Wie groß die Fortschritte auf diesem Weg dann ausfallen, das veröffentlicht Made-by einmal pro Jahr im Internet. Im Gegenzug dürfen die Partnermarken ihre Ware mit dem blauen Logo der Organisation auszeichnen.

Das blaue Logo indes ärgert manch lupenreinen Ökotextilienhersteller. Während für ein klassisches Ökosiegel wie etwa das GOTS-Label alle Produktionsschritte nach festgelegten Standards lückenlos zertifiziert werden müssen, signalisiert der Made-by-Anhänger lediglich: Wir haben uns auf den Weg gemacht, unsere Produktion auf Nachhaltigkeit umzurüsten, und jeder kann im Internet nachlesen, wie schnell wir da vorankommen.
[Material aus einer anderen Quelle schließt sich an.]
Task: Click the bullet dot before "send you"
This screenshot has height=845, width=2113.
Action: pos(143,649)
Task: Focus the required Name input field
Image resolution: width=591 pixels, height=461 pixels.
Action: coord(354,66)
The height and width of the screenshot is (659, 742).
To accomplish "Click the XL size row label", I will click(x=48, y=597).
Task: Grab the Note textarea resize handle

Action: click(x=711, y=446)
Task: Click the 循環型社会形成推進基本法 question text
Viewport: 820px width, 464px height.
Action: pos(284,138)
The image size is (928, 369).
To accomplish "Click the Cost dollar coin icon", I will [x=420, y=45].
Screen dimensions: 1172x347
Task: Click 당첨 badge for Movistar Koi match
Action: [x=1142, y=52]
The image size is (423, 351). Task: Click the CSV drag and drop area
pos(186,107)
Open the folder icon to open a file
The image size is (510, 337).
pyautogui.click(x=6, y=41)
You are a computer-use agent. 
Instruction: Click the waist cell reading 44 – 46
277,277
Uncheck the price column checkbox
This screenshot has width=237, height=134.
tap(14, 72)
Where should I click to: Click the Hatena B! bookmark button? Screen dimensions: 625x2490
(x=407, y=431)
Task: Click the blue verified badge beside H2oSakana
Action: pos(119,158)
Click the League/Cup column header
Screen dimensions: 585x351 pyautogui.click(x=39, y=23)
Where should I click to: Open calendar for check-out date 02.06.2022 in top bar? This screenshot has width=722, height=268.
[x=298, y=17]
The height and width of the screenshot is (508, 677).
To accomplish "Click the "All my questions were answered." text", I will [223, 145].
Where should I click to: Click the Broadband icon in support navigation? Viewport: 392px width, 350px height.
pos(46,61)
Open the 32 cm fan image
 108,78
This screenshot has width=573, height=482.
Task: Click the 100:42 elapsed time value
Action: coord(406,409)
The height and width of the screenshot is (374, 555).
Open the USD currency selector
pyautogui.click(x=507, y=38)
Eine Marke, die neu anfängt, setzt sich im ersten Jahr beispielsweise zum Ziel, 2 Prozent der verwendeten Baumwolle durch Biobaumwolle zu ersetzen. "Klingt wenig", räumt van Gemmeren ein, "aber wenn ich von konventionell komme, muss ich da anfangen. Und zum Beispiel mit dem Label "Jackpot" sind wir mittlerweile bei 20 Prozent Biobaumwolle."

Die dänische Modemarke ist einer von rund dreißig Made-by-Partnern und macht einen Jahresumsatz von immerhin gut 60 Millionen Euro. "Ich habe den größten Respekt vor der Pionierarbeit von Naturtextilern wie Hess und Co. Aber sie sind aus der Nische bisher nicht wirklich herausgekommen", sagt der Deutschlandchef. Genau das aber sei sein Ziel.

Die Diskussion ist letztlich uralt und erinnert an das, was die Gründungsgesellschaft Solidaridad, zu der Made-by gehört, vor über zwanzig Jahren mit Fairtrade-Kaffee vorexerziert hat. 1988 hat Solidaridad, die niederländische Entwicklungshilfeorganisation, unter heftigen Diskussionen der Branche das Label Max Havelaar (in Deutschland: TransFair) für fair gehandelten Kaffee eingeführt und ihn damit mainstreamfähig gemacht: Fortan konnte das Produkt nicht mehr nur in Dritte-Welt-Läden verkauft werden, sondern auch in den Regalen normaler Supermärkte, was ihm zu einem enormen Umsatzsprung verhalf.

Anfang des Jahrtausends knöpfte sich Solidaridad dann das Thema Textilien vor, gründete 2001 das heutige Kultlabel Kuyichi Jeans, drei Jahre später Made-by. Eine Besonderheit der Textilorganisation ist deshalb, dass ihre Kunden auf die Infrastruktur von Solidaridad mit ihren weltweit neun Expertenzentren in Lateinamerika, Asien und Afrika zurückgreifen können. So wurden in Indien, China, Uganda und Peru bereits komplette "saubere" Lieferketten für Textilien aufgebaut.

Das Expertenzentrum in Bangladesch koordiniert derzeit ein öffentlich gefördertes Projekt, in dem fünfzehn Färbereien bei der Umstellung auf umweltfreundlichere Verfahren beraten werden. In sechs dieser Betriebe lässt auch die Firma H&M, die man finanziell ins Boot geholt hat, produzieren.

Dass gerade die trendigen Modefilialisten wie H&M mit ihren immer schneller wechselnden Kollektionen eine Wegwerfmentalität kultivieren und ihr Bemühen um Nachhaltigkeit deshalb in sich widersprüchlich bleiben wird, ist van Gemmeren klar. Aber er glaubt, die Prioritäten der Verbraucher genau zu kennen: "Fashion First! Wenn ein Teil nicht gefällt, kann das noch so nachhaltig sein - es wird trotzdem nicht gekauft. Und das finde ich im Prinzip in Ordnung."